- DATA EXTRACTS
= = =

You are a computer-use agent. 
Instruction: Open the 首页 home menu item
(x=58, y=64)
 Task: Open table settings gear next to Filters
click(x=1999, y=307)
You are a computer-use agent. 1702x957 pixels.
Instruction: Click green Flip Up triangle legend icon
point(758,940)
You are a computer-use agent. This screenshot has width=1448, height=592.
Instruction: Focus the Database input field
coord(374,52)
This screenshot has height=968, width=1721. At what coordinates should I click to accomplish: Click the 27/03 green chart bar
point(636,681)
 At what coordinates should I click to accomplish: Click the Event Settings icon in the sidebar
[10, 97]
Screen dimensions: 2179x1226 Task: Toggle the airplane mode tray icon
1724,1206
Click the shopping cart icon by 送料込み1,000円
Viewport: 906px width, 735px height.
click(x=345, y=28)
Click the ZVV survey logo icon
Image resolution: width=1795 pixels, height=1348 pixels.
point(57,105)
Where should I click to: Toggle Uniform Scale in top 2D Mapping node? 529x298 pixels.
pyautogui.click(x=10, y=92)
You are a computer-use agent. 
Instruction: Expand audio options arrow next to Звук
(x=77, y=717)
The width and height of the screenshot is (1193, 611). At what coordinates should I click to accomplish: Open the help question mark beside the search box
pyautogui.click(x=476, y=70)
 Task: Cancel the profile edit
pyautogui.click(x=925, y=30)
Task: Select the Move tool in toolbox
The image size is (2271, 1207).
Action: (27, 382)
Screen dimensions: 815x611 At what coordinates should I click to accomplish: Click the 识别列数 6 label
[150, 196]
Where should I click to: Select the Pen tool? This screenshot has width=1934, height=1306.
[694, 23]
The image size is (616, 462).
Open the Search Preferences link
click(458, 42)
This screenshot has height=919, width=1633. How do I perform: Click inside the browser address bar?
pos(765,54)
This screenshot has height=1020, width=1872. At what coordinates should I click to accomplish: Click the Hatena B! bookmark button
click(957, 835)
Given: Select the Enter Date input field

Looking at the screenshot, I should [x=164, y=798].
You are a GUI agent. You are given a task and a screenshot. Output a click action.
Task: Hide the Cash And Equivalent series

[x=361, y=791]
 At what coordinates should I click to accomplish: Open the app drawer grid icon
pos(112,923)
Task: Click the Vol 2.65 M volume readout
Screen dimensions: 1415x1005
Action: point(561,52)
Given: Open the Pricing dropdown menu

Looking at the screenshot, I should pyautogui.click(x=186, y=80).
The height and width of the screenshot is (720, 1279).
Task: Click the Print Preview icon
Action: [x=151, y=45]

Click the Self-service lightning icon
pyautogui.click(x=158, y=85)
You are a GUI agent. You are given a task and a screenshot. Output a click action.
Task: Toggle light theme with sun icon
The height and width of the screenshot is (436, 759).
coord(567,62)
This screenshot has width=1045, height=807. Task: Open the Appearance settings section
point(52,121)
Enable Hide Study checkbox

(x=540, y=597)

= = =

Find the lines above that include the string "computer" and copy them.

- EXERCISE RESPONSE
You are a computer-use agent. 
You are a computer-use agent. 1702x957 pixels.
You are a computer-use agent. This screenshot has width=1448, height=592.
You are a computer-use agent. 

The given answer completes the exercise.